Monday, September 14, 2015

NFL Sunday In Review: Eli Is A Doofus!!!

That sound you heard Thursday night was the last dying breath of the baseball season.  Pull the plug already - because nobody gives a bag of pickle dicks about the Pirates/Brewers series, Blue Jays power or the Houston Ain't In The NL Anymore When Did That Happen Astros.  That's because our Saturdays and Sundays are now filled with zone blitzes, bubble screens, Gronk spikes, Lee Corso, Carrie Underwood and the Manning brothers sucking.  Thaaaaat's right... it's the foozball season, Bobby Boucher!  It's the devil and it's got me by the medulla oblongata.

The Enn Eff Ell got underway in full effect this weekend and the stoopidity on display only served to reaffirm that guys like Tomlin, Harbaugh, Carroll and the rest of the coaching hierarchy had better start worrying about calling fukkin' plays instead of worrying about bugged locker rooms and soft balls.  

Let's start with my favorite moment of the weekend, shall we?  And that's the short bus shenanigans that went on in the Giants huddle with under two minutes to go and on the Cowboys 5 yard line with a three point lead.  A touchdown puts the Giants up by 10.  The Cowboys have no timeouts and would need TWO possessions and TWO scores.  So Blank Stare Eli told his running back Rashad Jennings NOT TO SCORE.  Because I guess he preferred to run the clock, get a field goal and go up by 6 with 40 seconds left?  So, Jennings did what he was told.. he was stopped at the one yard line on two straight runs.  The clock continued to tick.  Okay... at least the Giants will run it one more time on third down, and run another 45 seconds off the clock.  Then they would kick the field goal with approximately 45 seconds left.

HAH!!  That's what one would THINK was going to happen.  Except Eli decided to roll out of the pocket and throw the ball into the first row.  STOPPING THE FUKKING CLOCK with 1:30 left.  Peyton's little brother could have taken a sack and kept the clock running.  But nope.  Guess Bad Comedian Eli Manning took over.  Of course, you know what happens.  Tony Blomo got the ball back with 1:27 left, marched down the field and threw the game winning touchdown to Jason Witten.  Hey Giants fans... that's your $21 million per year quarterback right there.  The guy who has not been to the playoffs in 4 years, but makes a pissah Direct TV commercial.  

Editah's Lament:  Why couldn't Bad Comedian Eli Manning have shown up in the Super Bowls?
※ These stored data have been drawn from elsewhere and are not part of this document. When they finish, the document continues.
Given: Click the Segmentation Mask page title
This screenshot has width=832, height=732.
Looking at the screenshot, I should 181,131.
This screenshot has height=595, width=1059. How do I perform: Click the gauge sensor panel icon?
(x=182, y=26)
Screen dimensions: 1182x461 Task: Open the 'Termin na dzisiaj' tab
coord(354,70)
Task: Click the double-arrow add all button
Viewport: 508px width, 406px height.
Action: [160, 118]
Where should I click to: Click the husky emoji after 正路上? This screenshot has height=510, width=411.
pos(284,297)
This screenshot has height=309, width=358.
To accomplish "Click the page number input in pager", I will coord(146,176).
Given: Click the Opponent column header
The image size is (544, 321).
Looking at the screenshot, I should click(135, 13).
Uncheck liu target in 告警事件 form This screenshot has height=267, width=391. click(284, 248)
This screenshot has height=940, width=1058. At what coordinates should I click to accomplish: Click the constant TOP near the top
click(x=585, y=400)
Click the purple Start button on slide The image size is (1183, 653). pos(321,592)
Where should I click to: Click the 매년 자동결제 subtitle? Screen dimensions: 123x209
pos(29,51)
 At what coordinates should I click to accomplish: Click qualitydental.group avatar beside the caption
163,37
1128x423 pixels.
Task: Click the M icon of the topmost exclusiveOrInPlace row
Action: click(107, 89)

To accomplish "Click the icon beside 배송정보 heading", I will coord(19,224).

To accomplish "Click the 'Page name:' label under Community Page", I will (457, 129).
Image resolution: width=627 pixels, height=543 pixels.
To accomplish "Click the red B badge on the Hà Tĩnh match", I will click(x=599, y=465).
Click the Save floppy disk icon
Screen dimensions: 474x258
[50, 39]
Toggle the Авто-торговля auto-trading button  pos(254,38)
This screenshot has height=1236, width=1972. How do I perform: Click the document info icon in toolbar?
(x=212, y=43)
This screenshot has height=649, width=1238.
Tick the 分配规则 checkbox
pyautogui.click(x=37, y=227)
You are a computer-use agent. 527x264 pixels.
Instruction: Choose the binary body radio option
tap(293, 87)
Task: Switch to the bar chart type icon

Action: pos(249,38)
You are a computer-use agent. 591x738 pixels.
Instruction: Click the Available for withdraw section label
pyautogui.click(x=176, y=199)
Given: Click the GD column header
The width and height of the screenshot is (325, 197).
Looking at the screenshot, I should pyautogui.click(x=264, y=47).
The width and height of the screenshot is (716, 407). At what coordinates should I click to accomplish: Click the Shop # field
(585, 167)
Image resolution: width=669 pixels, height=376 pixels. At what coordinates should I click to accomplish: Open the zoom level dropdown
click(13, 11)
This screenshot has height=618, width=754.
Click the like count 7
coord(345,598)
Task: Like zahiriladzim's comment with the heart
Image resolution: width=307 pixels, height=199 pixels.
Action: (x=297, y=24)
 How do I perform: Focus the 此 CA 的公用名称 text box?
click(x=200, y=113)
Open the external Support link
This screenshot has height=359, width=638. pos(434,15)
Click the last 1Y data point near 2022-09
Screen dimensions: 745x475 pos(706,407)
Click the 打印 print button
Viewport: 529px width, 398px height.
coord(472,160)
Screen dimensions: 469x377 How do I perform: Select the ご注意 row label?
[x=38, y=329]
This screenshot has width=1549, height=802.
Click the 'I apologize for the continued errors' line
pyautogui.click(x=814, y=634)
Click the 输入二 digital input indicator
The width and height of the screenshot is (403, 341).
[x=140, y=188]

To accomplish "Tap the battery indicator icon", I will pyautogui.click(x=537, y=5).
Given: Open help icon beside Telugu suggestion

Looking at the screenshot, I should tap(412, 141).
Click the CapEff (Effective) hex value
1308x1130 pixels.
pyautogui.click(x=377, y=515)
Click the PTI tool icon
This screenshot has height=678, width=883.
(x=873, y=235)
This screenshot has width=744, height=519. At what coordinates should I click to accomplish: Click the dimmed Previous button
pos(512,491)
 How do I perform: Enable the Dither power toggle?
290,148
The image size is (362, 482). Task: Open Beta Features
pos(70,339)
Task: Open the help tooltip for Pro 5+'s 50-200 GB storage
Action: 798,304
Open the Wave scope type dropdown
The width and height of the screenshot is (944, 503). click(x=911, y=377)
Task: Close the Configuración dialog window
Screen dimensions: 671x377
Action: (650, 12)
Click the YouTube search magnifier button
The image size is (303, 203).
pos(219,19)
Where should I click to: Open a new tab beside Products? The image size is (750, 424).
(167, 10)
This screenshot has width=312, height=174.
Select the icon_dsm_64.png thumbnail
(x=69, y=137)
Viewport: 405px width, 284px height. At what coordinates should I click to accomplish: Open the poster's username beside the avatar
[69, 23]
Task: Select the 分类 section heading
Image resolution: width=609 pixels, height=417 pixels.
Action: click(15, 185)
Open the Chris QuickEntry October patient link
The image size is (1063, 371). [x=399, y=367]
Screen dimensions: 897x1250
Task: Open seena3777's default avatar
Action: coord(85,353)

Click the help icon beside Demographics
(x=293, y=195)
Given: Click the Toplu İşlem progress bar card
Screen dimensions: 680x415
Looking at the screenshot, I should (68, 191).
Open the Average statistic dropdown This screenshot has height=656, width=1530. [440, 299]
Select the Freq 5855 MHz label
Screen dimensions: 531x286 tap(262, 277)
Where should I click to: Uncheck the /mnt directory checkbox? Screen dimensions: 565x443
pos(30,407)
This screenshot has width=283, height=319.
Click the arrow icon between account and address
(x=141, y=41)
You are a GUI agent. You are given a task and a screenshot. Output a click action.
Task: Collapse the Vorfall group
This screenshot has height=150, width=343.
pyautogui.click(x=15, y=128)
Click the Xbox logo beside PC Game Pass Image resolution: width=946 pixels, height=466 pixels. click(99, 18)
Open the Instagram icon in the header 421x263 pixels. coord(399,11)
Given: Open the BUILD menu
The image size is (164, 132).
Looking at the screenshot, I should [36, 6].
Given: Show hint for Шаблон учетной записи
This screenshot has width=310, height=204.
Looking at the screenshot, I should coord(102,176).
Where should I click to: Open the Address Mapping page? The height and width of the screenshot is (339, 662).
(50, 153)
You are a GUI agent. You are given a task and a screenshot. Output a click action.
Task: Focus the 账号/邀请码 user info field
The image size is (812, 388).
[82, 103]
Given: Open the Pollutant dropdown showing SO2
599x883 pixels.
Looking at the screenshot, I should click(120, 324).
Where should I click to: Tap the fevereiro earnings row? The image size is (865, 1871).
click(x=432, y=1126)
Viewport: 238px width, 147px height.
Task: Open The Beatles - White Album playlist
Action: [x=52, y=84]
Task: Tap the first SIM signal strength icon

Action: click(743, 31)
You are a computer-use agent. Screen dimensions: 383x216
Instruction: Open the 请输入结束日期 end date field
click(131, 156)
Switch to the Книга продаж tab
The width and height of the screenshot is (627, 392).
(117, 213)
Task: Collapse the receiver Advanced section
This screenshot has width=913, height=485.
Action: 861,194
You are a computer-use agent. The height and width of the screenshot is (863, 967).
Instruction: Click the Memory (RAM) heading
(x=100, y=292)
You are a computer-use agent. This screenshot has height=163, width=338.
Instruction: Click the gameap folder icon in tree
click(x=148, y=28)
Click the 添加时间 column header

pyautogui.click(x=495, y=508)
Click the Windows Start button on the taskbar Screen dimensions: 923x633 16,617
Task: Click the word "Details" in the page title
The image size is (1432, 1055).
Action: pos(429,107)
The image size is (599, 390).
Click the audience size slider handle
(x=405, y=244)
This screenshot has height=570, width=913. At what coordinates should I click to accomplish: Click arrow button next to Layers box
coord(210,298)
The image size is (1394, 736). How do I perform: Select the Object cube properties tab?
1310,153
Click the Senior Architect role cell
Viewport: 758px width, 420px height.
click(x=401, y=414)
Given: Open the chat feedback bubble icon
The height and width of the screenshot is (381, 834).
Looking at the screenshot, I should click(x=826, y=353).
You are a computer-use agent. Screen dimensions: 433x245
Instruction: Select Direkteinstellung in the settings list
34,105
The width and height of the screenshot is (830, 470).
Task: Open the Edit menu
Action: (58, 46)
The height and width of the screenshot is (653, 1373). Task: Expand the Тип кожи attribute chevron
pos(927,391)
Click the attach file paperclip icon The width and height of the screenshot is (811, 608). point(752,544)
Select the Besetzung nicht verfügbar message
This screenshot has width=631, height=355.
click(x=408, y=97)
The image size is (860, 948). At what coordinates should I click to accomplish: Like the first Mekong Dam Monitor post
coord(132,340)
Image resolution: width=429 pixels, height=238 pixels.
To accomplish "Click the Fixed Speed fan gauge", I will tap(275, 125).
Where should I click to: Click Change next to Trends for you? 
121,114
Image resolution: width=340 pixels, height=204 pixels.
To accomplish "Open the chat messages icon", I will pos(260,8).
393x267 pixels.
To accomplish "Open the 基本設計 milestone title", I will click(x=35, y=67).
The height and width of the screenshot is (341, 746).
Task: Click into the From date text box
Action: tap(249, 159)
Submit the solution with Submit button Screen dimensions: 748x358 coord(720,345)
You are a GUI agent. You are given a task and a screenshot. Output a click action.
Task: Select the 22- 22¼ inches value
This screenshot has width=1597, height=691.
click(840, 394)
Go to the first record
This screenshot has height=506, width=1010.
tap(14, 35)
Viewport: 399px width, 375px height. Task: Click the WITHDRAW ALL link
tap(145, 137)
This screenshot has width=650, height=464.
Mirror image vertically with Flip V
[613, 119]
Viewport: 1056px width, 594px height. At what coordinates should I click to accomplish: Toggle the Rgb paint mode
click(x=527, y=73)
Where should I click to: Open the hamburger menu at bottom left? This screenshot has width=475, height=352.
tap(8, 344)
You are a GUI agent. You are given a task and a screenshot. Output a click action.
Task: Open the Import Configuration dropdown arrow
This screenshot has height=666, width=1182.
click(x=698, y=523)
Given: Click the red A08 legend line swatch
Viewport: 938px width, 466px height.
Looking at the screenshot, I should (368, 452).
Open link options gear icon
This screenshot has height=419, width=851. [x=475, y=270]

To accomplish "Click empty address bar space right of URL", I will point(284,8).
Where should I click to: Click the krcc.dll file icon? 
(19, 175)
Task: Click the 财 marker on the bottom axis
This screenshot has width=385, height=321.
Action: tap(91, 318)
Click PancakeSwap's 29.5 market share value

Then there was Mile High Shit Show, aka The Pick Six Parade!!  This was a quarterback duel for the ages where both Peyton Manning and Joey Flaccid threw touchdown passes to the other team to account for the only touchdowns of the game.  The Elder Manning seems to be picking up right where he left off...  missing open receivers, collapsing under pressure.  I'll give him this... he can still yell "OMAHA" with the best of them.  Flacco and Manning combined for three interceptions and no touchdowns.  Add their quarterback rating together and you get 98.1.   Just 43 behind TMFB this week.  (AND 55 behind rookie Marcus Mariota).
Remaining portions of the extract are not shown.